Fernanda riu do próprio comentário e se inclinou na direção do rosto de Juliana, chegando tão perto que Juls podia sentir o perfume cítrico que ela usava.

— Ok, me mostra o que você tem. — sussurrou Fernanda.

Juliana piscou duas vezes, incrédula, antes de ignorar a intensidade da interação e abrir sua pasta.

Old school, hein? — disse Fernanda, observando Juliana se levantar e espalhar várias folhas de papel manteiga sobre a mesa.

— Com base na nossa conversa anterior, eu pensei em trabalhar com o período entre 1910 e 1920. — explicou Juliana, permitindo que a paixão por suas criações transparecesse no vão entre cada palavra que pronunciava — Foi um período da história mexicana em que as mulheres tiveram uma importância gigante, e eu... não sei, na verdade. Foi só instintivo.

Fernanda se levantou para observar os desenhos mais de perto. Arregalou os olhos e prendeu a respiração, sem conseguir disfarçar o próprio encantamento.

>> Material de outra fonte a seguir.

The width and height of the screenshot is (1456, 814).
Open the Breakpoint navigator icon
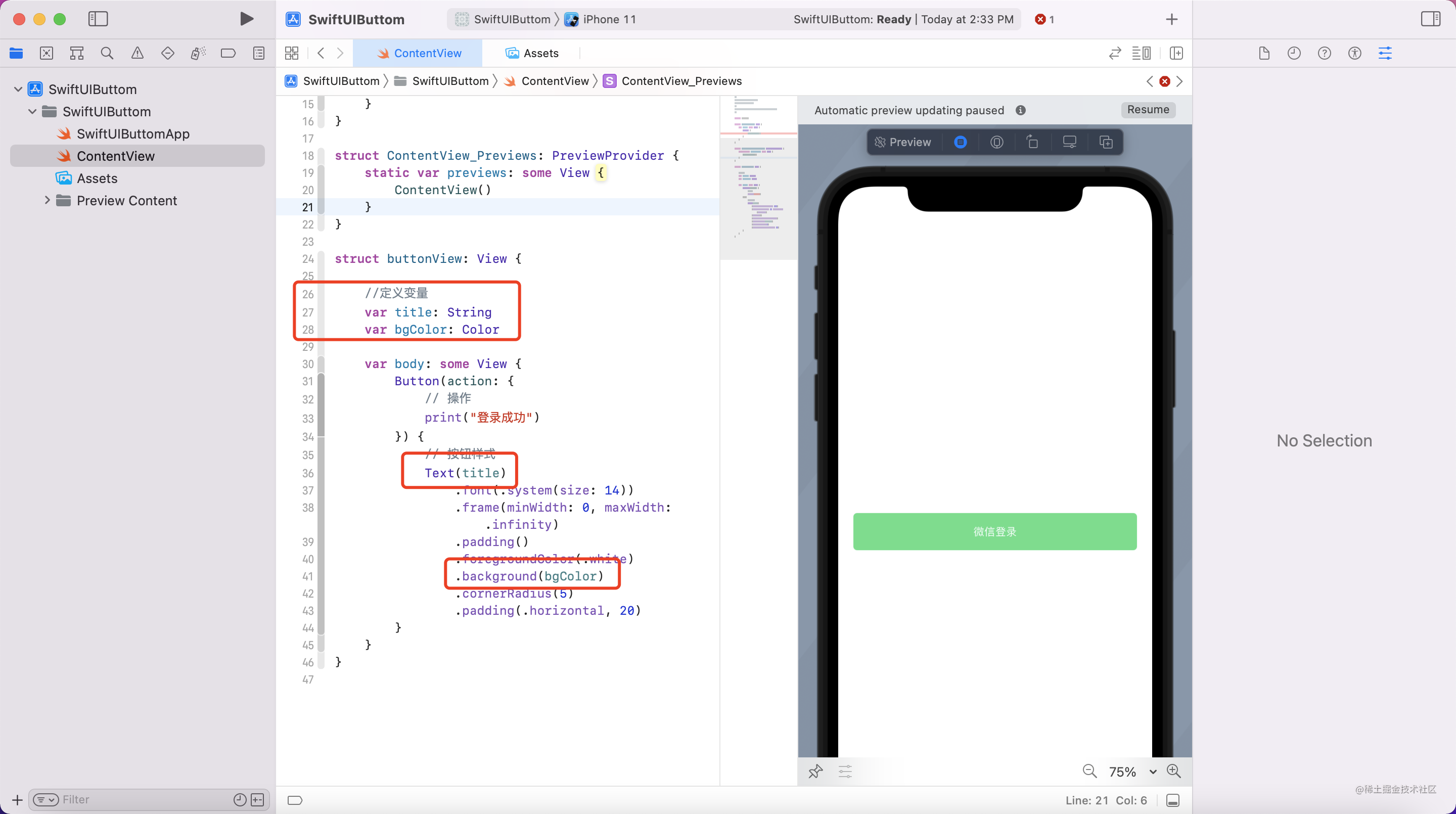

Eram camisas com cortes únicos; saias longas e espalhafatosas com flores em cores vibrantes, com uma atmosfera de sonho; chapéus ornamentados que lembravam coroas. Embora tivessem detalhes modernos e resgatassem elementos que eram a marca registrada de Juliana, as peças carregavam tamanha precisão e autenticidade que pareciam ter sido criadas por alguém que viveu a época. Fernanda não pôde deixar de reparar em um dos desenhos — o vestido mais bonito. Embora a modelo do croqui não tivesse rosto, o cabelo e cada detalhe da anatomia não disfarçavam que a inspiração foi uma certa inimizade que Fernanda carregava desde a adolescência.